CITI Chairman J Thulasidharan complimented the government for keeping the rates at low level so that textile sector, especially cotton based products can grow faster. He also pointed that the new rates will help the sector to prepare for the newer regime as rates for cotton and natural fibres are in sync with the industry’s expectations.
Taking a cautionary note, he observed that 18 per cent GST rate levied on manmade fibre and synthetic yarn would have inverted duty structure problem as the fabric would attract only 5 per cent GST rate.
He also pointed out that the high rates announced for MMF fabric and yarn, dying and printing units, embroidery items at 18 per cent can lead to an increase in input costs and can adversely affect the entire textile value chain.
Indian textile and apparel sector which is the largest employment providing sector of the Indian manufacturing sector has been facing huge competitive challenges from neighbouring textile producing countries like Bangladesh, Vietnam and China. Keeping the tax rates high will not only escalate textile inflation but will lead to cheap imports from these countries. This will affect Indian manufacturing sector unviable to operate.

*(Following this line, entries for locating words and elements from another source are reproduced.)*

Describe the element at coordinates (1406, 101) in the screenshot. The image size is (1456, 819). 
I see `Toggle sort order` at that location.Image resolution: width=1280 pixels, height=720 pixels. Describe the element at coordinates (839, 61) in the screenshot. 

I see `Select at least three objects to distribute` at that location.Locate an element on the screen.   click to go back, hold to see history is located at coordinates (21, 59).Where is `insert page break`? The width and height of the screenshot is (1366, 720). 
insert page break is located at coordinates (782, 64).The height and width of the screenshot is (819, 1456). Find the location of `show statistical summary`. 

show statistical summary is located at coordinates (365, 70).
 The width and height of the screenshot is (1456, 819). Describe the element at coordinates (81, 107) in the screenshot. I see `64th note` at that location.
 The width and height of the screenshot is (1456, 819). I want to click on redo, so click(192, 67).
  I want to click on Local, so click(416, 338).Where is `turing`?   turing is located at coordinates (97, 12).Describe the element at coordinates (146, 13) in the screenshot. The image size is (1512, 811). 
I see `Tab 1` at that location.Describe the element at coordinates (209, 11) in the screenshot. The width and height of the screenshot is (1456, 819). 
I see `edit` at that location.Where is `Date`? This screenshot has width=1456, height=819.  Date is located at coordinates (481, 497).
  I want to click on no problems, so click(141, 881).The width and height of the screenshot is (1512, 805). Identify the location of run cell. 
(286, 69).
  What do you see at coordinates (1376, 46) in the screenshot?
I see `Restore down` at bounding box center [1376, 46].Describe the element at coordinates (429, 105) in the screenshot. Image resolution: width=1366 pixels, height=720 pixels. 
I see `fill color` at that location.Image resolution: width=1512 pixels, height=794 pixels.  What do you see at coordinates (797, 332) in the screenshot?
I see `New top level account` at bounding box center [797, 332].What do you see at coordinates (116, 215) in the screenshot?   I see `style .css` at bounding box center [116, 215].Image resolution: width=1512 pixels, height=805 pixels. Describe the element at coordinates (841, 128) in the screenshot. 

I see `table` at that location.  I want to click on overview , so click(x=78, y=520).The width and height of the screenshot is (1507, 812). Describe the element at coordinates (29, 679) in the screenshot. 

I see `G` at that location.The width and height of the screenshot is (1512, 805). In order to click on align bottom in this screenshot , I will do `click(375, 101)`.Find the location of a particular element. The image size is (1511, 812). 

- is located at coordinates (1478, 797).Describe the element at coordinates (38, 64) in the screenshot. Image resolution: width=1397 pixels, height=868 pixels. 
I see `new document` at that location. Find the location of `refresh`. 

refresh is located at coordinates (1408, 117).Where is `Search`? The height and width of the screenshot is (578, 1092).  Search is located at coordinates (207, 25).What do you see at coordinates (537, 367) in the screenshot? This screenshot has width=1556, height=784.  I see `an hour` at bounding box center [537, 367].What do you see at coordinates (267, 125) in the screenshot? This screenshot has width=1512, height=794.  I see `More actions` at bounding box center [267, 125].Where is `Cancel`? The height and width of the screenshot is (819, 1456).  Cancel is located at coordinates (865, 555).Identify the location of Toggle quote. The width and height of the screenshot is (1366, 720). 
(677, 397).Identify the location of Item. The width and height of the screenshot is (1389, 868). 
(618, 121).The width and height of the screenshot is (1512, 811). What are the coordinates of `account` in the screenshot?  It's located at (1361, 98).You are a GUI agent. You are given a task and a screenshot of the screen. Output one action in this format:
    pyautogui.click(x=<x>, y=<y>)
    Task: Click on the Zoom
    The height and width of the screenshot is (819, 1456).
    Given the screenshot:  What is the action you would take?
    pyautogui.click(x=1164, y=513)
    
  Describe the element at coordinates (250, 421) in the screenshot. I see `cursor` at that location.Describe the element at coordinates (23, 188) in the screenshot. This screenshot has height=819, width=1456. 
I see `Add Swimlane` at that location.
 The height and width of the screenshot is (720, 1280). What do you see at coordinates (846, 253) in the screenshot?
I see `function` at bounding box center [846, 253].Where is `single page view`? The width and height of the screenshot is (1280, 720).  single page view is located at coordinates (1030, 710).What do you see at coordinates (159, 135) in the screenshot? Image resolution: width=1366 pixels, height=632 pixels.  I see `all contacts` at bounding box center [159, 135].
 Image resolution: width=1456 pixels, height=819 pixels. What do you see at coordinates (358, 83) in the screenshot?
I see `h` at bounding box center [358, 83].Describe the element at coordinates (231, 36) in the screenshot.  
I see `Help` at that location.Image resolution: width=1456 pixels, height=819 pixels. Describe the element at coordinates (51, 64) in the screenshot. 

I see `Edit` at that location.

The textile sector is suffering from various disadvantages like high energy costs and infrastructure bottlenecks. Keeping the rates of key inputs at a higher level will further affect the competitiveness of the sector, said CITI chairman.
Thulasidharan urged the government to reconsider the rates of MMF products and bring it at 12 per cent. India is already suffering a huge competitive disadvantage in the global textile market as the MMF based textile products are attracting higher rates of import duty. Keeping the GST rates at this rate will undoubtedly cripple hundreds of small and medium synthetic textile manufacturers, he added.
CITI chairman has also appealed to the Government to exempt the textile jobs from service tax as it would benefit the predominantly decentralized and MSME nature of the industry, especially the powerloom, knitting, processing and garmenting sectors.